Unvorstellbar, dass der ganze Mist meiner Schlamasselmeier-Laufbahn unwiderruflich hinter mir lag und ich stattdessen in einer imaginären Wolke der Leichtigkeit wie eine Feder dahinschwebte. Wie in Watte gepackt und eingehüllt in ein sphärisches Irgendwas, das sich wie ein flauschiger Bademantel anfühlte, war ich drauf und dran, mich an dieses himmlische Gefühl zu gewöhnen. Ja, ich konnte es nicht treffender ausdrücken, als himmlisch. So himmlisch, als würde ich wie ein Adler über mir selbst kreisen, erfüllt von einem irrsinnigen Gefühl von Freiheit, über mir nur ein helles Licht, das mich wärmte. Alle meine Ängste dagegen waren verschwunden.
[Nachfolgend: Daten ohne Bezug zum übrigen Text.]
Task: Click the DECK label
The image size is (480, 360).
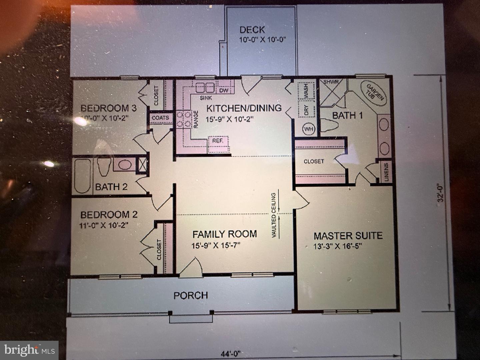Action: (252, 30)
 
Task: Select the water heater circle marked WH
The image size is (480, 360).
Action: (308, 129)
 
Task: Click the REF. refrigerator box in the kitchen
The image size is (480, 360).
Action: (218, 141)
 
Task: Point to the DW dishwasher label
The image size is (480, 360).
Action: (223, 90)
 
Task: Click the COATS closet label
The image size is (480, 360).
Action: (160, 118)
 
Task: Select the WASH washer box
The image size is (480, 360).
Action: (306, 91)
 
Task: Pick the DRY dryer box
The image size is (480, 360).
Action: (307, 110)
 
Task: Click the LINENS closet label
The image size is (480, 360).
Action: (386, 172)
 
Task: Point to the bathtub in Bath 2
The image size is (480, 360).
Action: (82, 176)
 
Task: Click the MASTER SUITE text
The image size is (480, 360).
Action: (348, 236)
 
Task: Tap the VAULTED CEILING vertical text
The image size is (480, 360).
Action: (274, 215)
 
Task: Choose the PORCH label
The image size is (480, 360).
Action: (191, 295)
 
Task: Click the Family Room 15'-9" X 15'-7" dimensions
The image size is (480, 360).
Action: (216, 246)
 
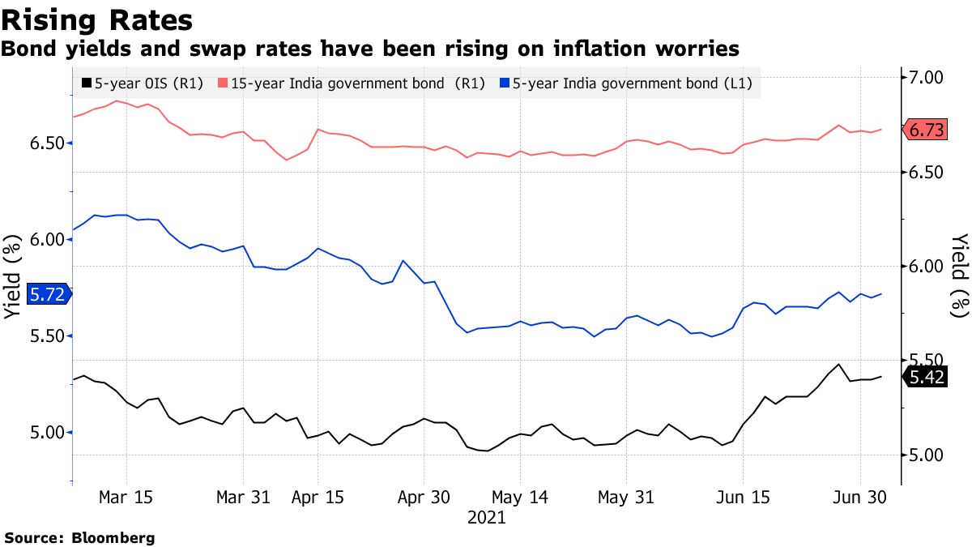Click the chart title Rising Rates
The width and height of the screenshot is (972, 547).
[97, 19]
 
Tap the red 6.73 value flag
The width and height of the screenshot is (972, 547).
[927, 130]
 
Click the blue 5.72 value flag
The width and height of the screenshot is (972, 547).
[47, 294]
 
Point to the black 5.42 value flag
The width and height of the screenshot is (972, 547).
[927, 378]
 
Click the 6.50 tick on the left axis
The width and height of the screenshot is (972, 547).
[47, 143]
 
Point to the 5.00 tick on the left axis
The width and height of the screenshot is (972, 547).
[47, 433]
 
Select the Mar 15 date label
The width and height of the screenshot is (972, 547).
[126, 498]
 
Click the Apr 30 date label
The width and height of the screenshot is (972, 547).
[424, 498]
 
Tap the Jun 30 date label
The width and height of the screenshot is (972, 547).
[859, 498]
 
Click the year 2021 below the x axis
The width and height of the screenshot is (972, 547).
[487, 518]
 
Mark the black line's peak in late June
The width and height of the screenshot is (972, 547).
[838, 364]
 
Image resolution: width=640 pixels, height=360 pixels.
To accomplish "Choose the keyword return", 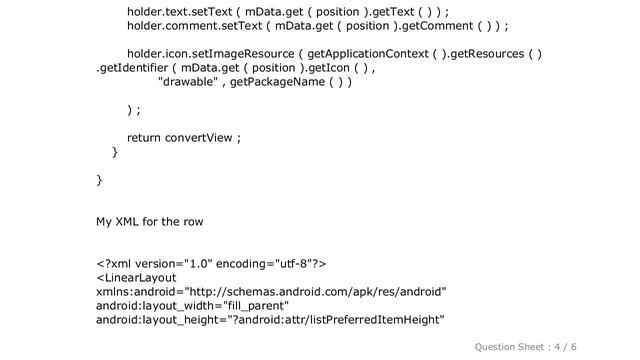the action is (146, 137).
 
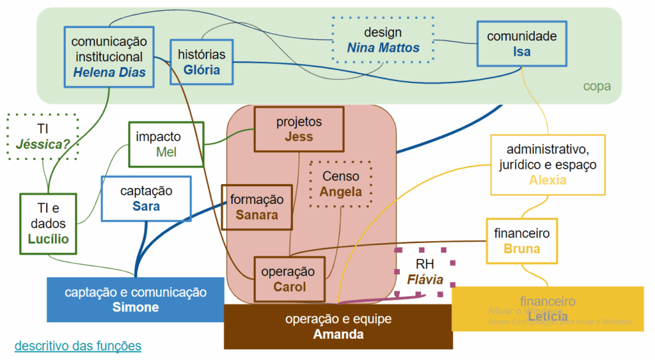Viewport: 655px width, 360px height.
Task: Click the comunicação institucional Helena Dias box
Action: [x=109, y=57]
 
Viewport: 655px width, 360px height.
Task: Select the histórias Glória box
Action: [x=201, y=62]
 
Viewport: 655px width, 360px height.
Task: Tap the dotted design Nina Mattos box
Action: [x=383, y=40]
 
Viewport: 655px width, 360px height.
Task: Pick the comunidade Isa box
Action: [x=521, y=43]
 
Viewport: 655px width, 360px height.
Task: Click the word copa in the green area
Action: [x=596, y=86]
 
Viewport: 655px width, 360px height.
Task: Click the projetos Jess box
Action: [x=299, y=129]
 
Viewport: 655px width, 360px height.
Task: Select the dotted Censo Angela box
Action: [x=340, y=184]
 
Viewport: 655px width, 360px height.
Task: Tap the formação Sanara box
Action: [x=256, y=207]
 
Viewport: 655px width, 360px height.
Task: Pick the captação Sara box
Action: [x=146, y=198]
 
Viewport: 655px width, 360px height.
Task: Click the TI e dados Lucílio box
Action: [x=48, y=224]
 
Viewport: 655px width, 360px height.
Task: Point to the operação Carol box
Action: [x=289, y=279]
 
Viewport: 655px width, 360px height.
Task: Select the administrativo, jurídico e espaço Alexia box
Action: [x=548, y=164]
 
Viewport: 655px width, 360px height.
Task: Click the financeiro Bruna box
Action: [x=521, y=241]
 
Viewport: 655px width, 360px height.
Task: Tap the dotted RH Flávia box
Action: [x=425, y=272]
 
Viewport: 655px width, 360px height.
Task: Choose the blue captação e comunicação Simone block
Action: [x=136, y=300]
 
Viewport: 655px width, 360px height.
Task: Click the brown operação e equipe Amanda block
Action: [x=338, y=327]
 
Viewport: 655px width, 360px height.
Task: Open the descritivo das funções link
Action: [x=77, y=346]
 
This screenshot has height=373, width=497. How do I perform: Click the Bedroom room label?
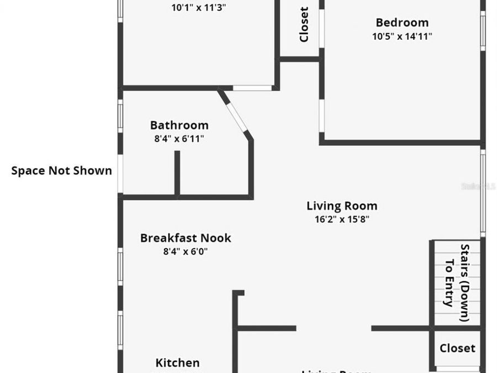click(x=402, y=23)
Die Hängematte war mein Wolkenbett. Sollte ich überhaupt noch einmal aufstehen oder mich in aller Ewigkeit der Welt dahintreiben lassen? Im Moment schien es so, als könnte ich das mit einem immerwährenden Lächeln im Gesicht tun. Und doch gab es Achtzehn Millionen Gründe, es nicht zu tun.
Unaufgefordert schob sich plötzlich die Bleifrei-Visage in meine Erinnerung. Nicht mit dem Drang ihn anzurufen und mein Sprüchlein aufzusagen. Nein, das war nicht mehr erforderlich. Wenn ich es getan hätte, dann nur, um ihn wissen zu lassen, dass ich seinen mickrigen Tankladen kaufen wollte um ihn plattmachen zu lassen und ihn mit-samt seinen unfähigen Bediensteten in die Wüste zum Sandsackfüllen zu schicken. Zum Glück löste sich das unschöne Bleifreigesicht so schnell in der Helligkeit auf, wie es gekommen war.